Meskipun UU TPKS sudah disahkan, pemerintah masih perlu menyelesaikan beberapa peraturan turunan untuk menguatkan implementasinya. Sejauh ini, empat dari tujuh peraturan turunan telah disahkan, antara lain:

  1. PP No. 27 Tahun 2024 yang mengatur koordinasi dan pemantauan pelaksanaan pencegahan dan penanganan TPKS, sesuai dengan ketentuan Pasal 83 ayat (1-4) UU TPKS.
  2. Perpres No. 9 Tahun 2024 yang mengatur penyelenggaraan pendidikan dan pelatihan aparat penegak hukum dalam menangani kasus kekerasan seksual.
  3. Perpres No. 55 Tahun 2024 tentang pembentukan dan penguatan UPTD Perlindungan Perempuan dan Anak (UPTD PPA).
  4. Perpres No. 98 Tahun 2024 yang mengatur penyelenggaraan pelayanan terpadu untuk penanganan, perlindungan, dan pemulihan korban kekerasan seksual.

Mardiko Saputro, Direktur Youth Advokasi WYDII, menegaskan bahwa implementasi UU TPKS harus dilakukan secara efektif dan berkesinambungan."Kekerasan seksual bukan hanya pelanggaran hukum, tetapi juga kejahatan serius terhadap hak asasi manusia.
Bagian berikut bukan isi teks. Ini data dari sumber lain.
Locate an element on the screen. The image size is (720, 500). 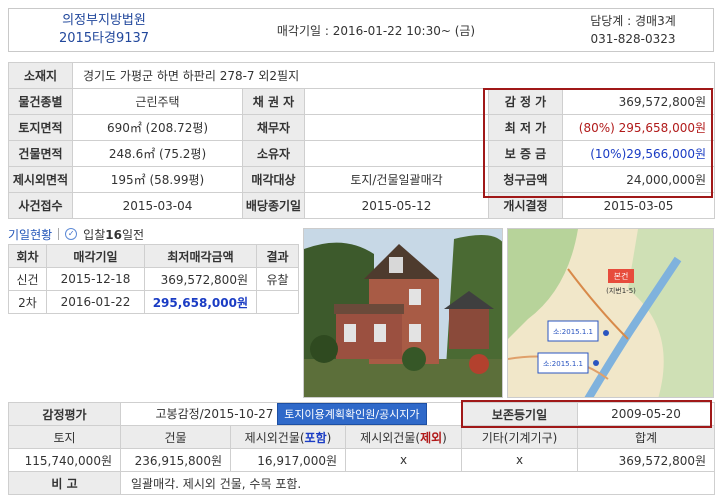
bid-countdown: 입찰16일전 is located at coordinates (114, 234).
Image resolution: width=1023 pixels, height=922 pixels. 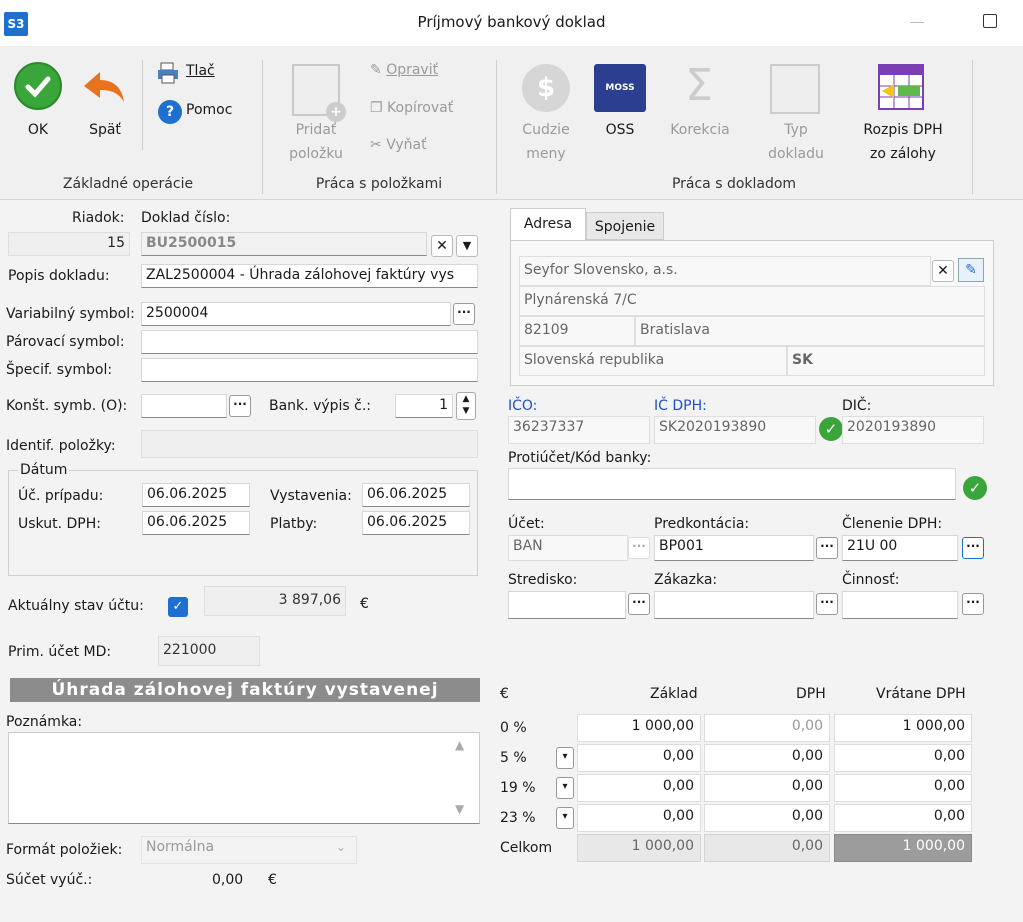 What do you see at coordinates (546, 142) in the screenshot?
I see `foreign-currency-button: Cudzie meny` at bounding box center [546, 142].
Oleh karena itu, sangat penting untuk menciptakan lingkungan yang suportif bagi korban agar mereka merasa tidak sendirian dalam perjuangan mereka untuk mendapatkan keadilan. Hanya dengan kolaborasi antara pemerintah, masyarakat, dan komunitas, kita dapat menghapus kekerasan berbasis gender dari akar,"ujarnya.
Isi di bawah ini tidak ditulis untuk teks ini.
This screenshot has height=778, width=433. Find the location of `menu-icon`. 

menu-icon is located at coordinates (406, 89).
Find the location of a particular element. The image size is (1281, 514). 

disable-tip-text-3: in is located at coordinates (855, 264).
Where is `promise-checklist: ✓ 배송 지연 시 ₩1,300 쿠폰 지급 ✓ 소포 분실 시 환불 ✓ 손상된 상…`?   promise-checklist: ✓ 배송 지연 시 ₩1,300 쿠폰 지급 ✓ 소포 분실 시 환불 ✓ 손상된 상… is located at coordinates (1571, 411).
Namun, tiga peraturan turunan lainnya—terkait dengan dana bantuan untuk korban, pencegahan, dan kebijakan nasional pemberantasan TPKS—masih dalam pembahasan. Ini menunjukkan bahwa implementasi UU TPKS masih memerlukan langkah konkret untuk mengoptimalkan perlindungan bagi korban dan meningkatkan kapasitas pencegahan kekerasan seksual di tingkat lokal dan nasional.

Harapan untuk Masa Depan: Menghapus Kekerasan Seksual dari Akar
Kegiatan ini membuktikan bahwa ruang aman bukan hanya kebutuhan emosional, tetapi juga elemen penting dalam menghapus kekerasan berbasis gender dari akar. Dengan implementasi UU TPKS yang lebih efektif dan pengesahan peraturan turunan yang masih tertunda, diharapkan korban kekerasan seksual dapat lebih percaya diri untuk melaporkan kejadian yang mereka alami tanpa rasa takut atau stigma.


WYDII bersama Peduli Napas Sidoarjo berharap bahwa masyarakat semakin menyadari bahwa kekerasan seksual adalah kejahatan serius yang tidak boleh dianggap enteng. Sentuhan fisik yang tidak diinginkan, catcalling, atau pelecehan seksual lainnya bukanlah bahan candaan, tetapi pelanggaran serius terhadap hak asasi manusia.


Mari kita bersama-sama membangun Indonesia yang bebas dari kekerasan seksual dan mendukung setiap korban untuk mendapatkan hak-hak mereka sesuai dengan UU TPKS.


#PercayaKorban adalah langkah pertama menuju perubahan.